Simon Sarazin : Et du coup, vous vous la récupérez. Le commun on pourrait dire que c’est le benchmark, là. Mais cette capacité à se dire on va la mettre publique et comme ça les autres pourront l’utiliser. Donc vous-même sur votre site de crowdfunding vous mentionnez ce benchmarking-là. C’est juste génial. C’est vraiment impressionnant que tout ça vienne de cette culture du libre. Moi je suis en train de faire une ode au logiciel libre.

Qu’est-que j’avais vu aussi qui était hyper intéressant ? Typiquement, dans votre projet quand vous avez forké le projet Gratipay, vous avez bien copié toute la ressource Gratipay et vous avez lancé votre plateforme. Ce n’est pas pour autant que vous avez arrêté de communiquer avec celui que vous avez forké. Au contraire, vous continuez à collaborer et moi, ça m’a vraiment impressionné quand j’ai vu que les deux projets continuaient à échanger alors qu’ils sont potentiellement concurrents, ou, en tout cas, il y des fortes similitudes dans les deux approches.

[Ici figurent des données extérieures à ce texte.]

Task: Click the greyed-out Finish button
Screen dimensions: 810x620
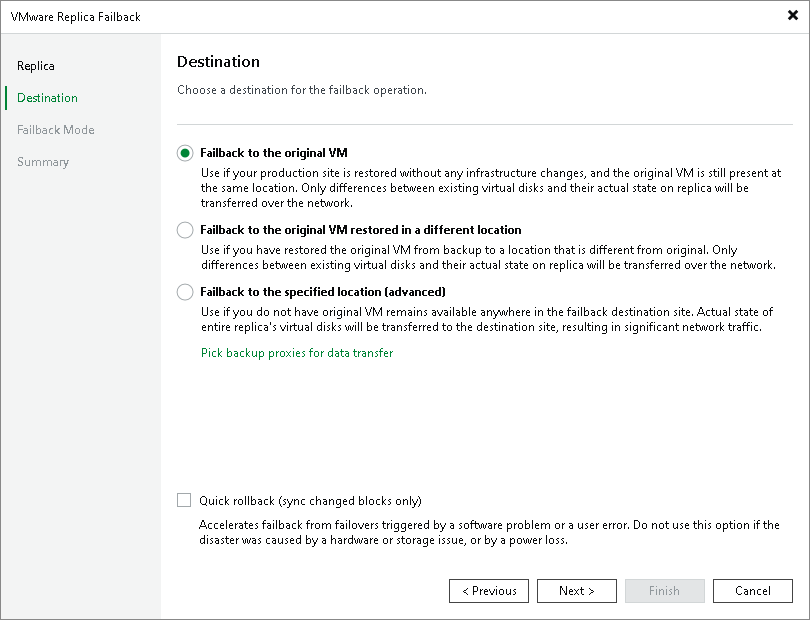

Voilà. Le fait, aussi, d’être dans une logique ouverte, ça fait que ce n’est pas grave s’il y a un concurrent parce que, de toutes manières, ce qu’il produit ça peut m’intéresser, moi, pour dépasser mes propres problèmes.

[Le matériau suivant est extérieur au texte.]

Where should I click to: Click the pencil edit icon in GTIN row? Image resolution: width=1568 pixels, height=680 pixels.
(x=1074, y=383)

Il y a une vraie capacité aussi dans le logiciel, dans cette culture-là, de démarrer tout de suite en communicant au niveau mondial : beaucoup des projets sont tout de suite en anglais. Alors que c’est vrai, nous-mêmes, moi dans beaucoup de projets, à chaque fois on va démarrer français avec un fort marquage et du coup, c’est très difficile après de les internationaliser. Maintenant c’est fait par défaut d’autoriser le fork, la copie du projet, vu que ce sont des éléments hyper intéressants.

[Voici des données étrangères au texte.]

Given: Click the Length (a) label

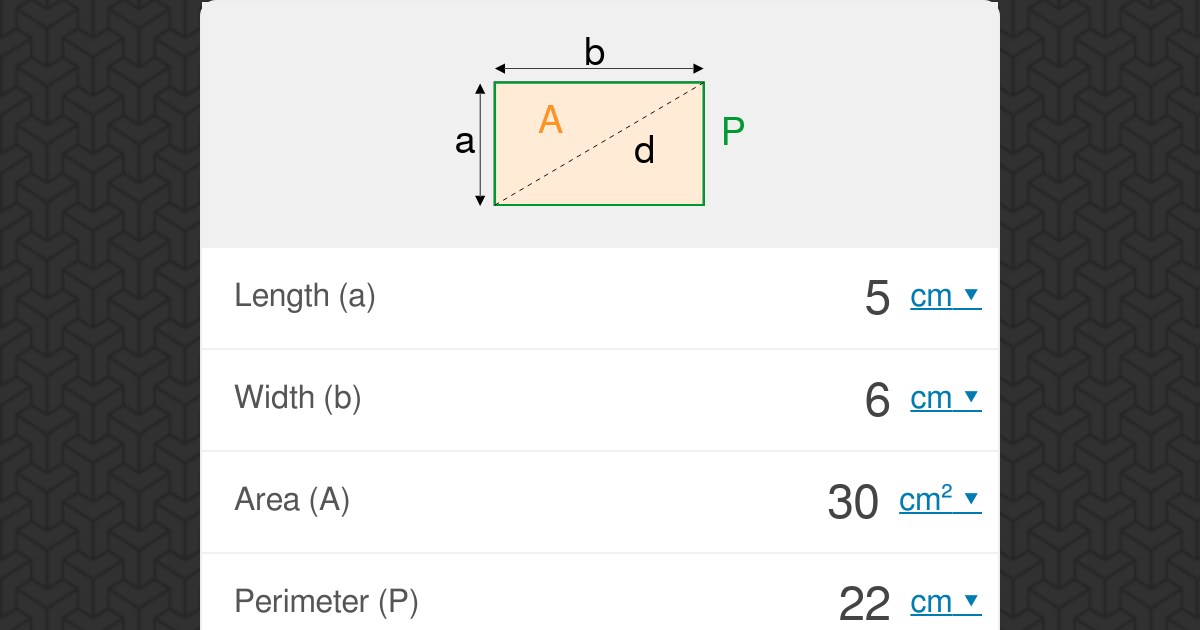Looking at the screenshot, I should coord(305,296).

Je pourrais en lister encore plein des choses comme ça. Dans les modèles de financement vous avez aussi énormément d’innovations super inspirantes. Le modèle du don je pense que ça s’est hyper développé dans le monde du libre avec plein d’innovations comme ??? qui permet de faire des micros dons, même si, bien sûr, le modèle du don est historiquement utilisé dans plein d’autres domaines. Mais on l’a vu être testé dans plein de dispositifs assez divers et variés, par le monde du Libre, pour réussir à avoir des dons. Et puis il y a cette découverte, il y peu de temps, par, justement, les gens de Gratipay et Liberapay, de réussir à mettre en place des mécanismes de rémunération libre qui est une sorte d’innovation, aussi, qui provient du monde de cette culture de libriste.

Je vous laisserai poser des questions si après vous voulez rentrer dans le détail de certains éléments.

L’inclusion même des investisseurs, cette capacité à dire : « OK, vous voulez être investisseur, mais en même temps il faudra rentrer dans nos modèles. » Il y a beaucoup de projets libres qui arrivent à rester dans leur direction et à ne pas se faire détourner par les financeurs. Ce n’est pas pour tout le monde, mais il y a une forte résistance, il y a une forte capacité à comprendre l’enjeu de rester neutre.

Sur les aspects de gouvernance, vous allez aussi avoir beaucoup d’éléments à découvrir. Je pense au processus des décisions super avancé de Wikipédia où vous avez une vraie capacité à prendre des décisions sur beaucoup d’éléments.

Là je prends juste un exemple : typiquement c’est le Parti pirate qui est vraiment en train de tester, en ce moment, la démocratie liquide qui est un dispositif pour prendre des décisions en donnant sa voix à quelqu’un d’expert ou à quelqu’un de confiance autour de soi et, du coup, on arrive à créer une sorte de démocratie liquide. Mais, en termes de gouvernance, vous avez Debian, ils ont tout un système de gouvernance hyper intéressant où leur structure organisationnelle, par exemple, est très transparente, on peut contacter chaque personne alors même qu’on n’est pas dans le projet. Il y a des listes de discussion pour chaque cercle qui travaille sur le projet. Vous avez des codes de conduite. Ce que j’avais vu aussi chez Gratipay, c’était un système de résolution des conflits où on pouvait envoyer un mail et les gens, du coup, pouvaient vous aider à résoudre les conflits.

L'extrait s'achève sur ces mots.